Уважаемые участники форума. В 1967-1969 годах  я служил в 148-ом Центре боевого применения и подготовки личного состава авиации ПВО в Саваслейке... (далее см. "Матчасть" "Достоверность свидетельств инцидентов"

----------


## U-N-C-L-E-BU

Константин Коханов
прежде чем вступать в полемику по поводу заданного Вами вопроса хотелось бы прояснить несколько "моментов".
\\\\\\Уважаемые участники форума. В 1967-1969 годах  я служил в 148-ом Центре боевого применения и подготовки личного состава авиации ПВО в Саваслейке.\\\\\\
В какой должности и звании Вы в то время там служили?!

\\\\\Поэтому волею судьбы оказался в курсе  причин нескольких инцидентов с авариями самолётов, в  том числе с ТУ-128, отмеченного на вашем форуме в свидетельствах потерпевшего аварию лётчика полковника Евглевского.    Насколько мне было известно, как сейчас говорят из компетентных источников,\\\\\\\
Действительно ли эти источники были компетентными или о них лишь так говорят?!

\\\\\\\Кстати, поющим дифирамбы о командующем авиацией ПВО СССР генерал-лейтенанте А.Л.Кадомцеве, в Саваслейке специалисты отзывались нелицеприятно, говоря, что он хотя и летает на всех типах самолётов, но одинаково плохо.\\\\\\\\
Если специалист так отзывается о летчике - это еще ничего не значит. Специалист и летчик в истребительной авиации всегда стоят на противоположных сторонах этого мира. Такова жизнь. Это Вам не армейская авиация.  В авиации МО "специалист"- это АО, РЭО, иногда АВ. Или Вы под словом "специалист" что-то другое подразумевали?!
А как о кадомцеве отзывались знакомые Вам летчики? И кто они были?

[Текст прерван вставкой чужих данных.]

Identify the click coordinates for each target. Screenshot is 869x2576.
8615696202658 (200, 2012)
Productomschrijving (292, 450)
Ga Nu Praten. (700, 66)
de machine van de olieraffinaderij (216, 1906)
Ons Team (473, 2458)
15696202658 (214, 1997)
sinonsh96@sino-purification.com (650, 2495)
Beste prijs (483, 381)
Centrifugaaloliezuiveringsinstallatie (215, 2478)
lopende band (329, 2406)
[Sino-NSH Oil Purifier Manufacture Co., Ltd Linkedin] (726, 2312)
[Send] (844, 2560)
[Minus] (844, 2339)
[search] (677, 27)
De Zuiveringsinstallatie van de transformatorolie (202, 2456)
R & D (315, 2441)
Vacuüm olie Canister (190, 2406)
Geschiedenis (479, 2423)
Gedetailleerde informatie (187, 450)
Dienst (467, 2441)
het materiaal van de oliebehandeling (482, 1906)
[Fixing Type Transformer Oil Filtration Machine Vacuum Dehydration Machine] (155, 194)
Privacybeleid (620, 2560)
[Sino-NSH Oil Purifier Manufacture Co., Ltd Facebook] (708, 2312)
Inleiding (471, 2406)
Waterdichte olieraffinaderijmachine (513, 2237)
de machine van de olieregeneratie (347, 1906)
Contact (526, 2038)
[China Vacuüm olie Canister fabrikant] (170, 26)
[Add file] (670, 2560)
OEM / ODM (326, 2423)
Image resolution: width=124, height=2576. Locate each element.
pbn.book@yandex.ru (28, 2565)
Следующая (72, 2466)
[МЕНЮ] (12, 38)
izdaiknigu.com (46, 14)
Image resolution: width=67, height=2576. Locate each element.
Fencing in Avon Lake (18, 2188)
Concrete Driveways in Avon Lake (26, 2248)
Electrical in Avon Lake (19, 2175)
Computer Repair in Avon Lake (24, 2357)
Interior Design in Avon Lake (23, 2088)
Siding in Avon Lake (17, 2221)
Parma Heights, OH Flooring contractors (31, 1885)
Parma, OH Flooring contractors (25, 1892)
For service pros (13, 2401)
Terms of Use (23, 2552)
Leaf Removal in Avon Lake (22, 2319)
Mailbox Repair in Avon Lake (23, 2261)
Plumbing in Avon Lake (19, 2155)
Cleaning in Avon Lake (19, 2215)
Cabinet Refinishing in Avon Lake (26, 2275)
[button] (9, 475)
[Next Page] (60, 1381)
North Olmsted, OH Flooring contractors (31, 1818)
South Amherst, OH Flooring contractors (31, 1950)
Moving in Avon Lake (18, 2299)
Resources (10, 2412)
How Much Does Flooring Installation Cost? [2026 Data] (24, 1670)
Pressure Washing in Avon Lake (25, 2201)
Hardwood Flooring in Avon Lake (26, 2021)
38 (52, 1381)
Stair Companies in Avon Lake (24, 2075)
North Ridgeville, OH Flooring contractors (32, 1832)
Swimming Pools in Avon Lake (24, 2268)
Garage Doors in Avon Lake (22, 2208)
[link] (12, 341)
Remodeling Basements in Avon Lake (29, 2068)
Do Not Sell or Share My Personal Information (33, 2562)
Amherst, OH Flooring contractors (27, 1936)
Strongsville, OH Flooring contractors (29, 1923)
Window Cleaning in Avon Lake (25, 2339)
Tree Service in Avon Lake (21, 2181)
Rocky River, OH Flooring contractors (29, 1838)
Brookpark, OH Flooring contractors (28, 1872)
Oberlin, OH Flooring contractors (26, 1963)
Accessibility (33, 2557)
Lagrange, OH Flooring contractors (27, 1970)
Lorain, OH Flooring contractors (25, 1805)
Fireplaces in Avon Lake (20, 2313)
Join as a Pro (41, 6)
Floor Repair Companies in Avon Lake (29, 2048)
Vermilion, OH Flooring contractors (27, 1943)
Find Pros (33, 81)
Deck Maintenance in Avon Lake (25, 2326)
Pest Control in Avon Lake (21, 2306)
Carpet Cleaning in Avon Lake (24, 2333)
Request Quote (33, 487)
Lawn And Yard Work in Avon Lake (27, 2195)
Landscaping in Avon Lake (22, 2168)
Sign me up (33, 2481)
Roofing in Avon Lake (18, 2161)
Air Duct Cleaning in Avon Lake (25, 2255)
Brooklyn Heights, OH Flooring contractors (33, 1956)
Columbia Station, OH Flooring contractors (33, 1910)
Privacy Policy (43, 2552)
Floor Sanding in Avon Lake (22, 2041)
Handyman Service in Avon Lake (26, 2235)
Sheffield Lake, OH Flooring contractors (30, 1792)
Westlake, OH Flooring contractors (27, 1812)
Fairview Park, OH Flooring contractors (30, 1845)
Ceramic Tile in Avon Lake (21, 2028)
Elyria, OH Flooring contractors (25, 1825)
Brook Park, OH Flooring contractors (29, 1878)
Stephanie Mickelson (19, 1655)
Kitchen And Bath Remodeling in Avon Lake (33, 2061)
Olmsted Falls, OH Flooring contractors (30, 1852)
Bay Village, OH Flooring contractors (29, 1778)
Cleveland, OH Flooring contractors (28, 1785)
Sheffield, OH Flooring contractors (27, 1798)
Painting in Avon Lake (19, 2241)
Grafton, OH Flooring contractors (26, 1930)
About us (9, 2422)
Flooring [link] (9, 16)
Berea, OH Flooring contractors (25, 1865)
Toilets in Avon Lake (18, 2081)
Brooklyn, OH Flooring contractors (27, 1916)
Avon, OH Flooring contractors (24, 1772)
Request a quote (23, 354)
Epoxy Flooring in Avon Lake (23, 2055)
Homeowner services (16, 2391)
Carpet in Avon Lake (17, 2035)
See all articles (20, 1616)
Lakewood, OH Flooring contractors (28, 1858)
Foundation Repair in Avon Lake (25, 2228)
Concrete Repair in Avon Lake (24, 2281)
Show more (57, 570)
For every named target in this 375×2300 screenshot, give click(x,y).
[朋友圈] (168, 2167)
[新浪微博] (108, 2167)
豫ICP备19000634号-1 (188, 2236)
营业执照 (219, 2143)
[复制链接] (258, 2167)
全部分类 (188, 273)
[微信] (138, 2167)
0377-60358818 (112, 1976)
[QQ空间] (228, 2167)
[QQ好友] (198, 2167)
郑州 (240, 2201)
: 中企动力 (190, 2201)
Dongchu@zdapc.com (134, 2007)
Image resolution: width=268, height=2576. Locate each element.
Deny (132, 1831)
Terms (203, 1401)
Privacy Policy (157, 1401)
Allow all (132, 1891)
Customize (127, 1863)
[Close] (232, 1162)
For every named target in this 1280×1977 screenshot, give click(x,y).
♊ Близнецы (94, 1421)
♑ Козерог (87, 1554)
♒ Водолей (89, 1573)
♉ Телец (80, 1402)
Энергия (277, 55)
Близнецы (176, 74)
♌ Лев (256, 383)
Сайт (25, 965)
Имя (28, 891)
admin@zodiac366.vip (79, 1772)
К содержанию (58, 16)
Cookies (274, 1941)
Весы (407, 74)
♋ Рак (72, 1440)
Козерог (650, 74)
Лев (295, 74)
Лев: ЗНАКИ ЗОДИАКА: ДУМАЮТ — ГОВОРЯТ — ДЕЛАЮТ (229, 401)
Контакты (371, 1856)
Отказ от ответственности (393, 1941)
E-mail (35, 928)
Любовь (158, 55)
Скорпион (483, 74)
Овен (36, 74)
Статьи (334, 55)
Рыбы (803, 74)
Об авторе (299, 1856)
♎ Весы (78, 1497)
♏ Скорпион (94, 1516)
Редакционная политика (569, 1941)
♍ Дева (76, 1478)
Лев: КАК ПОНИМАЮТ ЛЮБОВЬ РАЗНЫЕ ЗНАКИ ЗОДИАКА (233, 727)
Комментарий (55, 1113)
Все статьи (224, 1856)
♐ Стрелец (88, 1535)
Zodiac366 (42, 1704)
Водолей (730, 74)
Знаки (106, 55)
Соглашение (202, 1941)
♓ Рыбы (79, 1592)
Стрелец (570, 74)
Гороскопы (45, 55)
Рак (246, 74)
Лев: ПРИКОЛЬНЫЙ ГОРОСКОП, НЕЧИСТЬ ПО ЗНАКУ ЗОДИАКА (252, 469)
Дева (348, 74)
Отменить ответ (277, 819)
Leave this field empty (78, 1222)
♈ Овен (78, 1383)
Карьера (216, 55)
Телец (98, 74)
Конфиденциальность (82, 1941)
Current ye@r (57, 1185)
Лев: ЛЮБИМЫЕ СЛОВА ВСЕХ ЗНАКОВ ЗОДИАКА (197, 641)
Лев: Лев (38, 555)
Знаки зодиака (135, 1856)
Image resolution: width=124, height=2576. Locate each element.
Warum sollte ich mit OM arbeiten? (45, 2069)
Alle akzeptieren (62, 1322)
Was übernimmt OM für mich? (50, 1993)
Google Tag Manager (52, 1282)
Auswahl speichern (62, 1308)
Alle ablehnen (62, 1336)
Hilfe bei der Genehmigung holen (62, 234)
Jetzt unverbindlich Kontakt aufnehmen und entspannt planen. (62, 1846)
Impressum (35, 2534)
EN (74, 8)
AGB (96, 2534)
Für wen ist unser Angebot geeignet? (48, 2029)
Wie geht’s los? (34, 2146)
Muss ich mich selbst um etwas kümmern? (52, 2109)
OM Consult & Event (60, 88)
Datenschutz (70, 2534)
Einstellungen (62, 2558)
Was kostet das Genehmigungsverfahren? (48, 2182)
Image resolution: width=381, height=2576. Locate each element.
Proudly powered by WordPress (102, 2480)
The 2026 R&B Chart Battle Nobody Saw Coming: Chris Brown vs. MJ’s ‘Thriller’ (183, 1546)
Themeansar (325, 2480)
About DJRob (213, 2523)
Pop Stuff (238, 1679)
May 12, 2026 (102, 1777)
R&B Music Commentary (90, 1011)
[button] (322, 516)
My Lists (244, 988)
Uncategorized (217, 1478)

\\\\\\\\\ Об этом мне всю службу напоминал деформированный фюзеляж самолёта на свалке, недалеко от мастерских Дивизиона армейских мастерских (ДАРМа),\\\\\\\\\\\
Вы меня извините, но ДАРМ - это дивизионные авиаремонтные мастерские. Собственно именно из-за ваших терминов, которыми Вы оперируете в двух постах и вызван мой вопрос о дожности и звании. Я не пытаюсь Вас обидеть, просто чтобы вести полемику или элементарный разговор надо договориться об определениях. Я по своей природной туповатости могу просто неверно истолковать Ваши мысли и Вы будете надо мной потом смеяться. 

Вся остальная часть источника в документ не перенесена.